Tata & Howard celebrated National Fun at Work Day by planning a summer barbecue in January, complete with summer fare, outdoor (but indoor) games, and casual attire. To start the festivities in our corporate office in Marlborough, Massachusetts, we fired up the gas grills in the parking lot and cooked burgers, including beef, turkey, and veggie. While it was a little chilly and windy outside, there was no rain or snow, and the smell of grilled food was certainly reminiscent of a warm summer day. EOs contributed by bringing in their favorite summer barbecue dishes, including pulled chicken, slow-cooked ribs, pasta salad, chips, and dips. Even the desserts were summer-themed – popsicles and ice cream cake, in addition to cookies and brownies. Once EOs finished up their lunches, they participated in some outdoor games – inside! Steve Landry once again showed his gaming expertise by capturing the title of cornhole champion, while Karen Gracey learned how to play Lawn Yahtzee for the first time. Phil MacClellan, a seasoned dice expert, scored the day’s only Yahtzee.

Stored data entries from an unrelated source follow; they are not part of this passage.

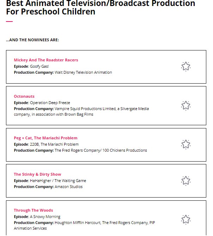Click the star icon for Octonauts
The image size is (213, 236).
click(x=186, y=105)
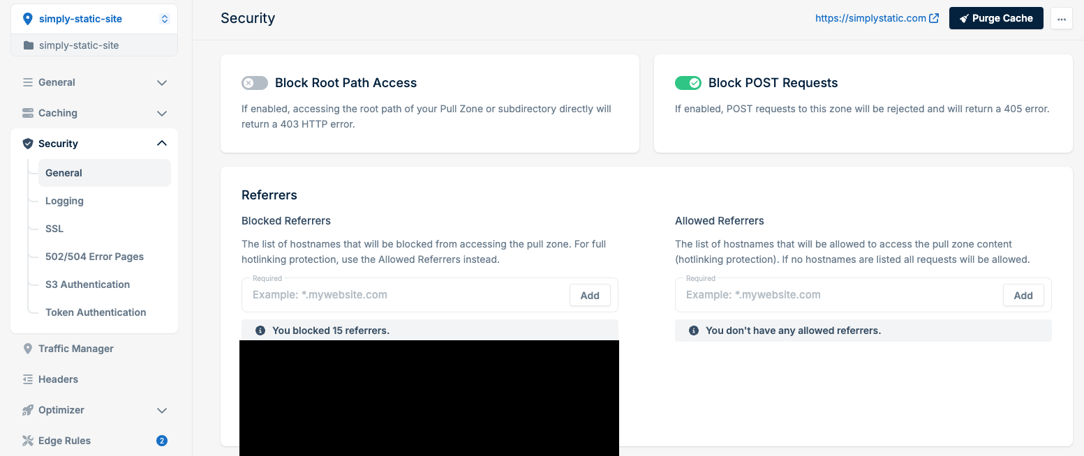This screenshot has height=456, width=1084.
Task: Collapse the Security section chevron
Action: coord(161,142)
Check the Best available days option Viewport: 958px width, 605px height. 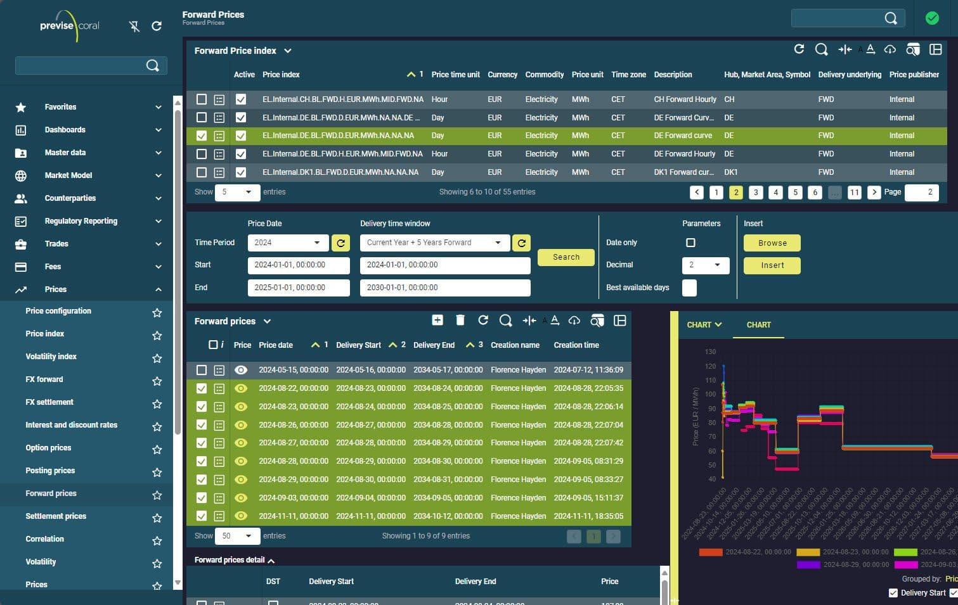pyautogui.click(x=689, y=288)
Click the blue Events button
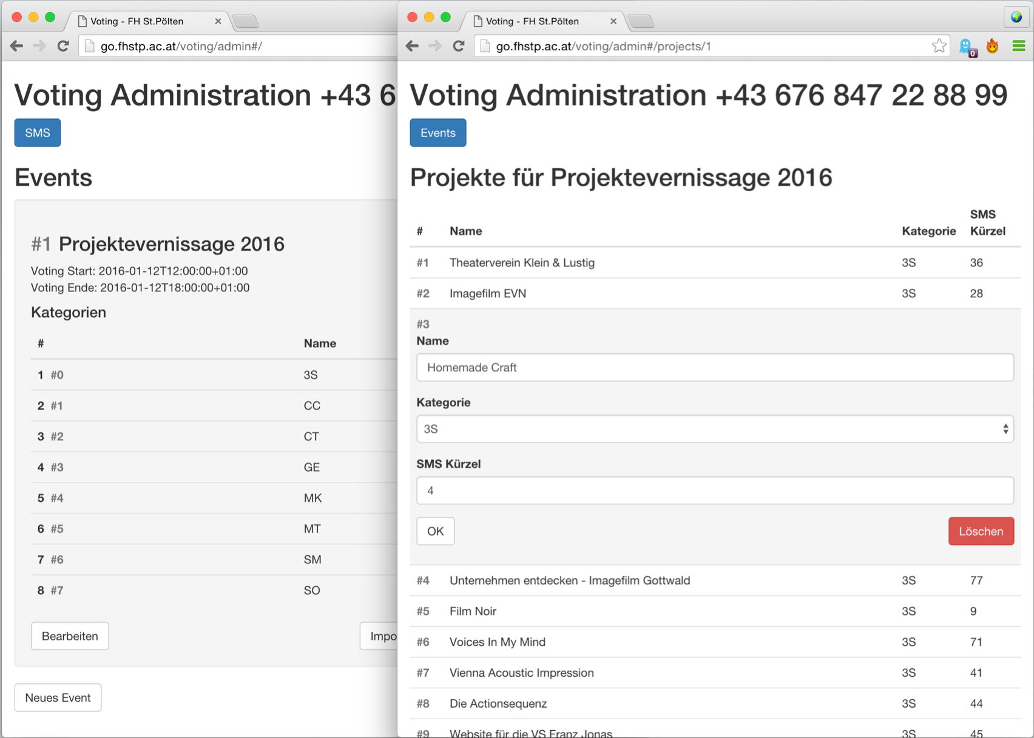The height and width of the screenshot is (738, 1034). coord(438,133)
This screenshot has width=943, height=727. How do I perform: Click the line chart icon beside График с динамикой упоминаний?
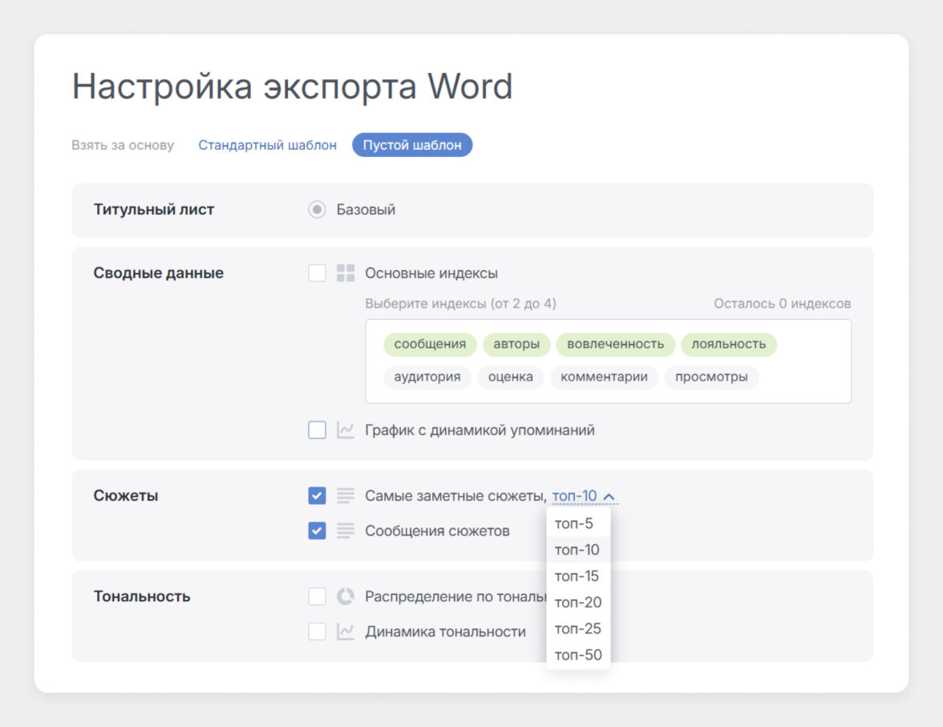coord(346,430)
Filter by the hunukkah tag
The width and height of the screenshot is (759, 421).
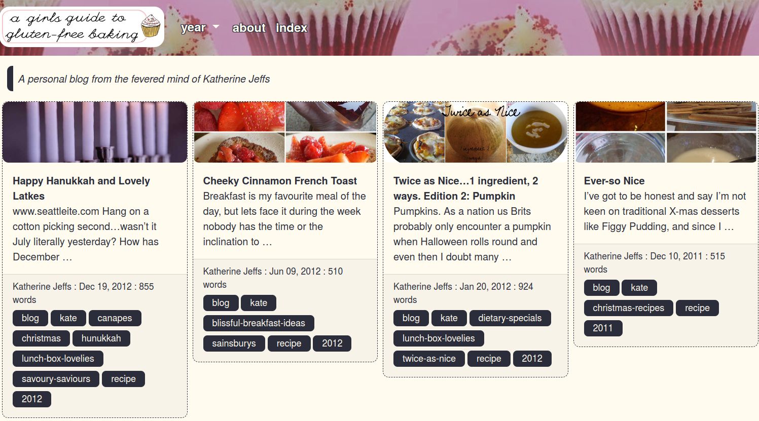coord(101,338)
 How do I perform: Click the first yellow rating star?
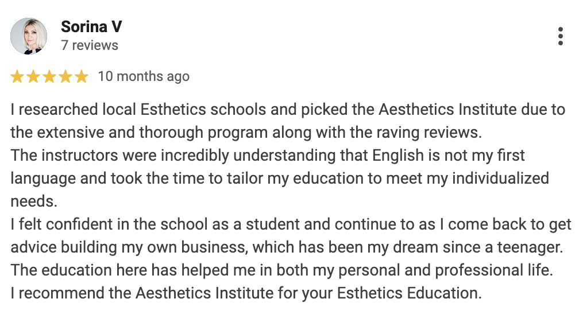click(17, 77)
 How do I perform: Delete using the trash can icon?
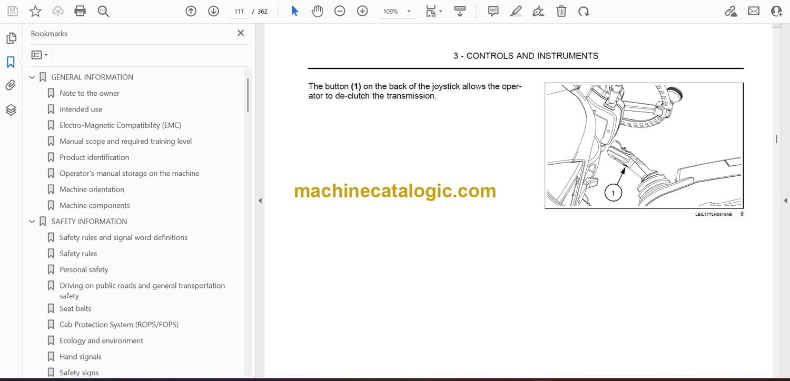click(x=561, y=11)
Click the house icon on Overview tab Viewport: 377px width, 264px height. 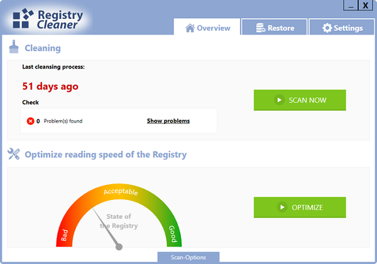pyautogui.click(x=189, y=28)
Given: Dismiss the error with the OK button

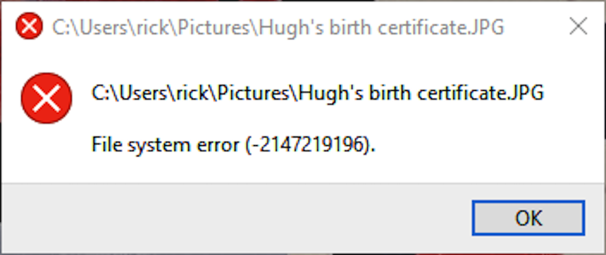Looking at the screenshot, I should (x=528, y=218).
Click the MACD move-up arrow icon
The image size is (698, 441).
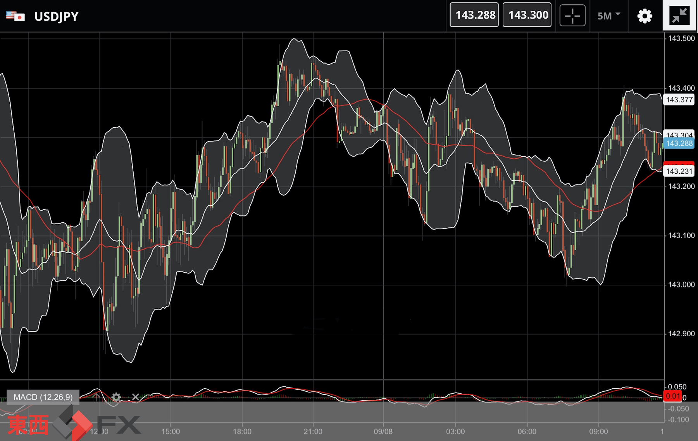[x=97, y=397]
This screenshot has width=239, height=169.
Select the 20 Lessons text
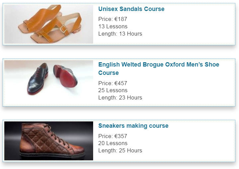[x=113, y=143]

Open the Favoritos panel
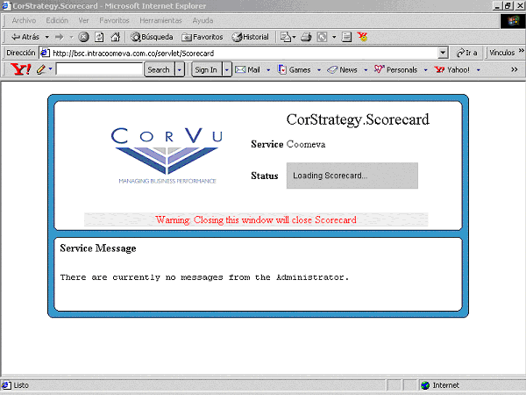[202, 37]
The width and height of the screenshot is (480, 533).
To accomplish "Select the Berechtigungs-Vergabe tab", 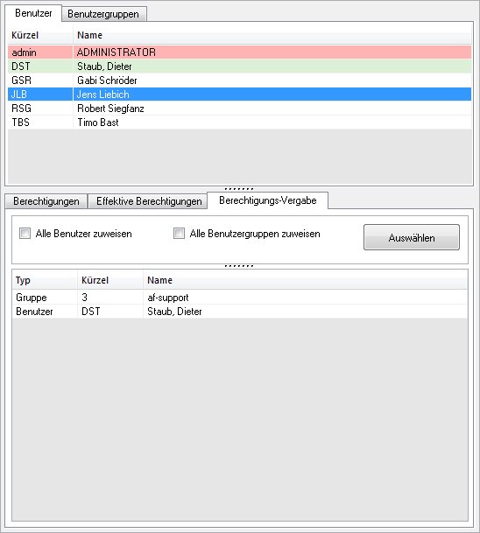I will click(x=268, y=200).

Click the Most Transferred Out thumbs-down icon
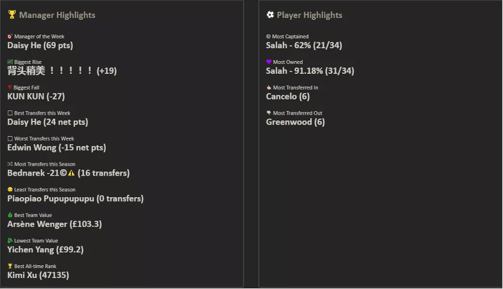pyautogui.click(x=268, y=113)
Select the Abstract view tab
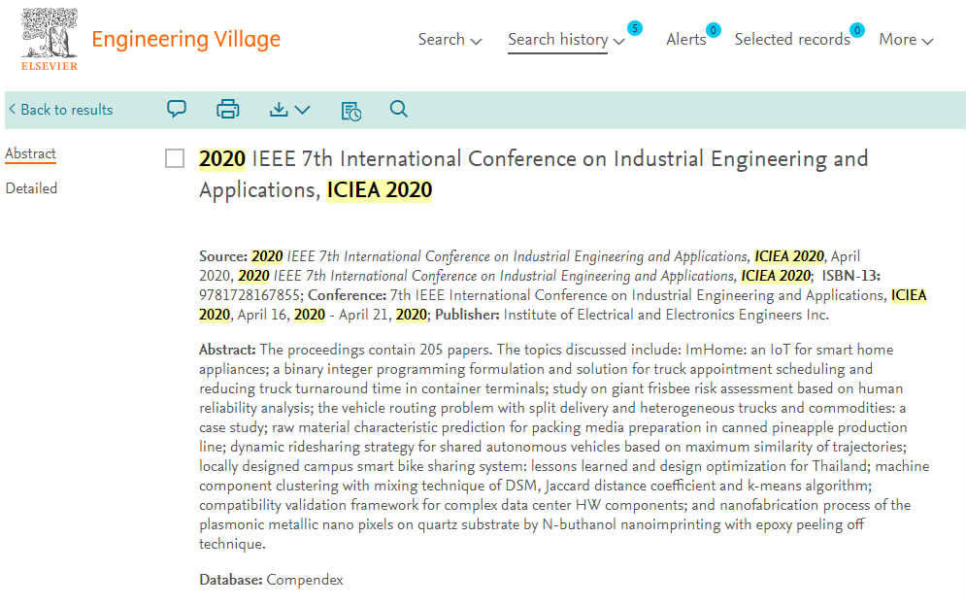This screenshot has width=966, height=605. pyautogui.click(x=30, y=153)
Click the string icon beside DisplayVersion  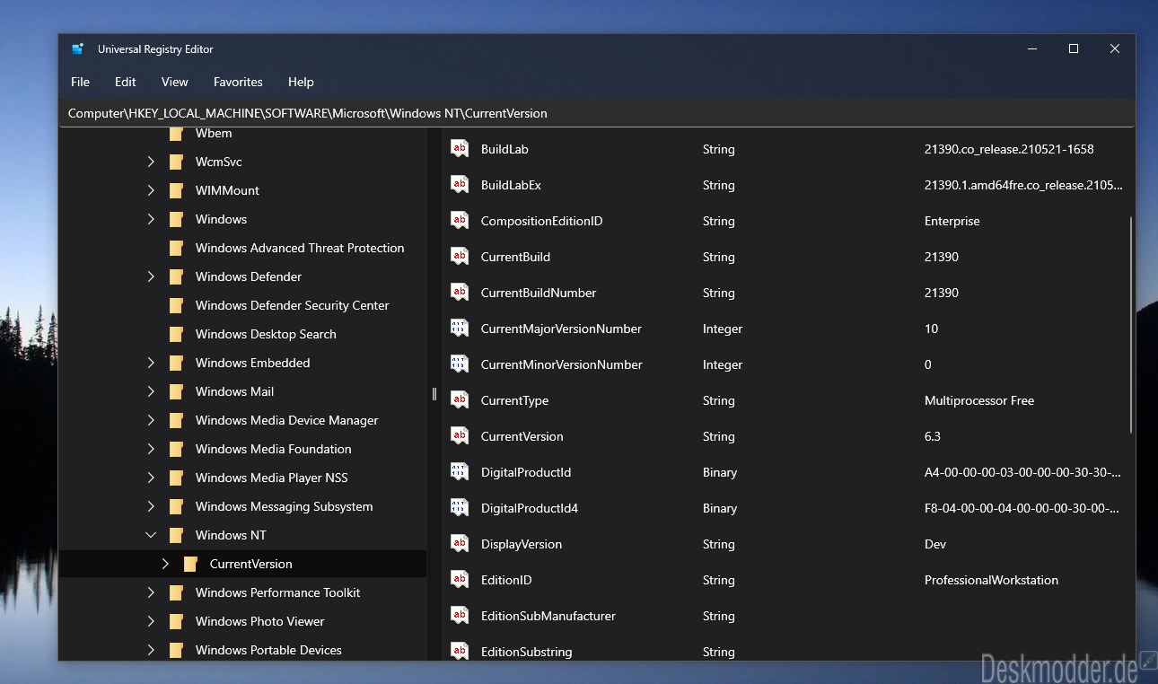click(460, 544)
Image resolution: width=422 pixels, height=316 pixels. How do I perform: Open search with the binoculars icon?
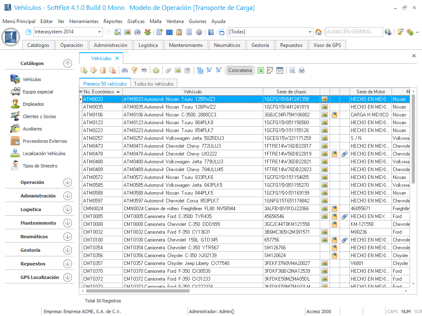(124, 70)
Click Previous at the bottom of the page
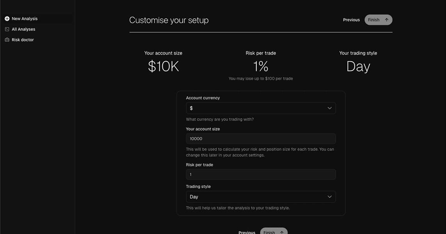446x234 pixels. pyautogui.click(x=247, y=232)
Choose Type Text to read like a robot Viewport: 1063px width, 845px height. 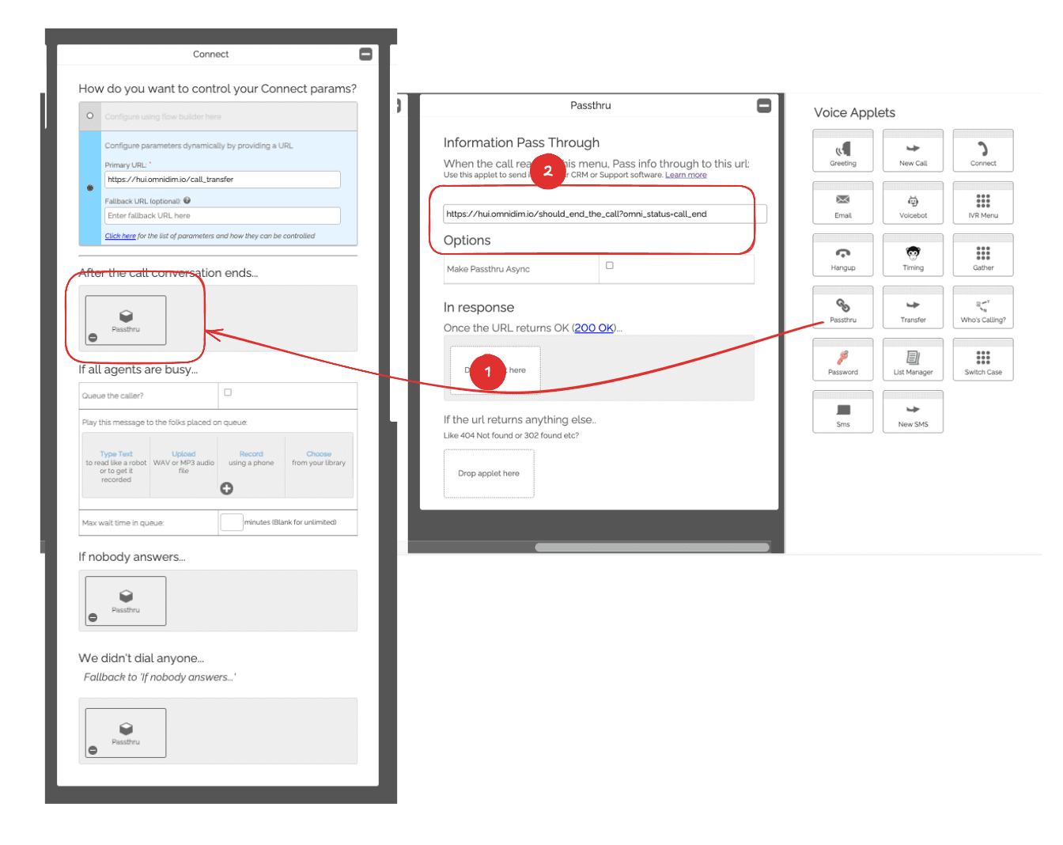click(x=115, y=453)
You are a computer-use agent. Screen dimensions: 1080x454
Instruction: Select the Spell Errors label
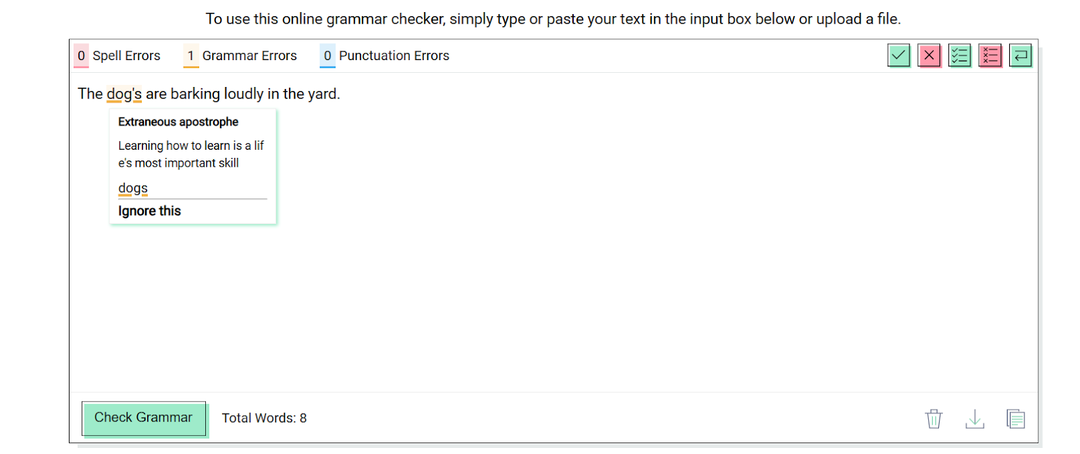click(126, 55)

At our Waterbury, Connecticut office, EOs agreed that the big food hit of the day was Dave Lombardo’s delicious pulled pork. Other offerings included baked beans, chicken wings, potato salad, cole slaw, cornbread, and donuts. Showing innovation even during fun activities, Waterbury EOs decided to create their own office version of cornhole using empty boxes of various sizes and plan paper weights. Nobody is quite sure who won, except that it definitely wasn’t Steve Rupar – he may want to stick to water audits!
Maine may be known for its brutal winters, but that didn’t deter our Portland, Maine EOs from braving the elements to have an outdoor barbecue. Dan Bishop manned the grill and cooked hot dogs, sausages, and burgers, and team members joined him outside for some fresh air and camaraderie. Other fare included homemade pickles, dips, and veggie offerings. Paul Cote even wore his favorite Hawaiian shirt to add some extra summer flare.
During our Fun at Work Day activities, there were a lot of smiles and laughs, and afterwards we all went back to work feeling refreshed – and quite full! EOs overwhelmingly agreed that the day’s activities were very fun, and we all enjoyed spending some quality downtime together. Did your team participate in Fun at Work Day? We’d love to hear how you celebrated!